(Problem to work on) With the pictures left out, print exactly the lines below that run from the one containing "This screenshot has width=473, height=296." through the one containing "the microphone voice".

(Exercise inputs)

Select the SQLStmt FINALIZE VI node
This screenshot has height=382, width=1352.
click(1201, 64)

==

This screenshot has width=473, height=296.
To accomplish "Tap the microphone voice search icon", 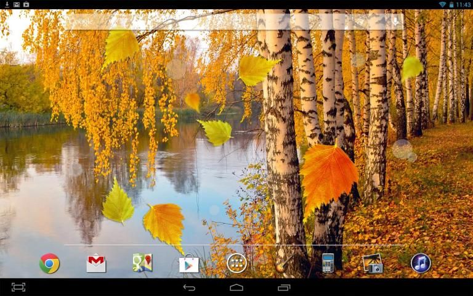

(Exercise solution)
This screenshot has width=473, height=296.
To accomplish "Tap the microphone voice search icon", 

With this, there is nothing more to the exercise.